■ **Problem requirements**
Copy out every item below word for word.

(Collected data entries)
• • • •

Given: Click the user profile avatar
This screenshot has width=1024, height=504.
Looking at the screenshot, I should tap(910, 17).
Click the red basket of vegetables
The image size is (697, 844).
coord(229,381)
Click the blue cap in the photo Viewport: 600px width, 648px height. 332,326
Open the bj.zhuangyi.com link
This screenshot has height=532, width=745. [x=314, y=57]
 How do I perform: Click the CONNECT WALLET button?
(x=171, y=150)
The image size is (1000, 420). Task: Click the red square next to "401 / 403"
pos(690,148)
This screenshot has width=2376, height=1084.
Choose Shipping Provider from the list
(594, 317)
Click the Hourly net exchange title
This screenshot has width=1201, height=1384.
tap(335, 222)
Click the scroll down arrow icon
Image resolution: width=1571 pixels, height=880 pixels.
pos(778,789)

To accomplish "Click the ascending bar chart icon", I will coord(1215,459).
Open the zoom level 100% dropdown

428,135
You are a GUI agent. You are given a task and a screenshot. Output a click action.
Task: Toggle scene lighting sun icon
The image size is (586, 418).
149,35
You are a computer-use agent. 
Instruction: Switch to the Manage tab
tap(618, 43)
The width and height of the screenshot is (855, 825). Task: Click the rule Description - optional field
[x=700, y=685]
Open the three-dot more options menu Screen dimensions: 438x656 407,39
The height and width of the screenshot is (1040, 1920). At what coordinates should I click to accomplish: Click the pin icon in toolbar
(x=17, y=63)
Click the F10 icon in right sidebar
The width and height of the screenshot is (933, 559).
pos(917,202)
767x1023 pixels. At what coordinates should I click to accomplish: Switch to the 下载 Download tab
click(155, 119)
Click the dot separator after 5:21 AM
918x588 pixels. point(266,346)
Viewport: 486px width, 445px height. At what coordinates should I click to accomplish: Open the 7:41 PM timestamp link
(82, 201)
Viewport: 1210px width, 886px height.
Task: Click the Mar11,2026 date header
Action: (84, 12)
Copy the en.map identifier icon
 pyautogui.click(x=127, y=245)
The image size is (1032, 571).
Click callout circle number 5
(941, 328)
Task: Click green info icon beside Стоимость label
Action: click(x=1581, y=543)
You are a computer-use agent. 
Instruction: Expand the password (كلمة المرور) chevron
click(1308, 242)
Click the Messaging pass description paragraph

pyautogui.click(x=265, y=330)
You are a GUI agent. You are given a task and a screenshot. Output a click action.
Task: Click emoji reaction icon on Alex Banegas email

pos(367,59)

• • • •

■ **Task output**
Given: Click the user profile avatar
This screenshot has width=1024, height=504.
Looking at the screenshot, I should tap(910, 17).
Click the red basket of vegetables
The image size is (697, 844).
coord(229,381)
Click the blue cap in the photo Viewport: 600px width, 648px height. 332,326
Open the bj.zhuangyi.com link
This screenshot has height=532, width=745. [x=314, y=57]
 How do I perform: Click the CONNECT WALLET button?
(x=171, y=150)
The image size is (1000, 420). Task: Click the red square next to "401 / 403"
pos(690,148)
This screenshot has width=2376, height=1084.
Choose Shipping Provider from the list
(594, 317)
Click the Hourly net exchange title
This screenshot has width=1201, height=1384.
tap(335, 222)
Click the scroll down arrow icon
Image resolution: width=1571 pixels, height=880 pixels.
pos(778,789)

To accomplish "Click the ascending bar chart icon", I will coord(1215,459).
Open the zoom level 100% dropdown

428,135
You are a GUI agent. You are given a task and a screenshot. Output a click action.
Task: Toggle scene lighting sun icon
The image size is (586, 418).
149,35
You are a computer-use agent. 
Instruction: Switch to the Manage tab
tap(618, 43)
The width and height of the screenshot is (855, 825). Task: Click the rule Description - optional field
[x=700, y=685]
Open the three-dot more options menu Screen dimensions: 438x656 407,39
The height and width of the screenshot is (1040, 1920). At what coordinates should I click to accomplish: Click the pin icon in toolbar
(x=17, y=63)
Click the F10 icon in right sidebar
The width and height of the screenshot is (933, 559).
pos(917,202)
767x1023 pixels. At what coordinates should I click to accomplish: Switch to the 下载 Download tab
click(155, 119)
Click the dot separator after 5:21 AM
918x588 pixels. point(266,346)
Viewport: 486px width, 445px height. At what coordinates should I click to accomplish: Open the 7:41 PM timestamp link
(82, 201)
Viewport: 1210px width, 886px height.
Task: Click the Mar11,2026 date header
Action: (84, 12)
Copy the en.map identifier icon
 pyautogui.click(x=127, y=245)
The image size is (1032, 571).
Click callout circle number 5
(941, 328)
Task: Click green info icon beside Стоимость label
Action: click(x=1581, y=543)
You are a computer-use agent. 
Instruction: Expand the password (كلمة المرور) chevron
click(1308, 242)
Click the Messaging pass description paragraph

pyautogui.click(x=265, y=330)
You are a GUI agent. You are given a task and a screenshot. Output a click action.
Task: Click emoji reaction icon on Alex Banegas email

pos(367,59)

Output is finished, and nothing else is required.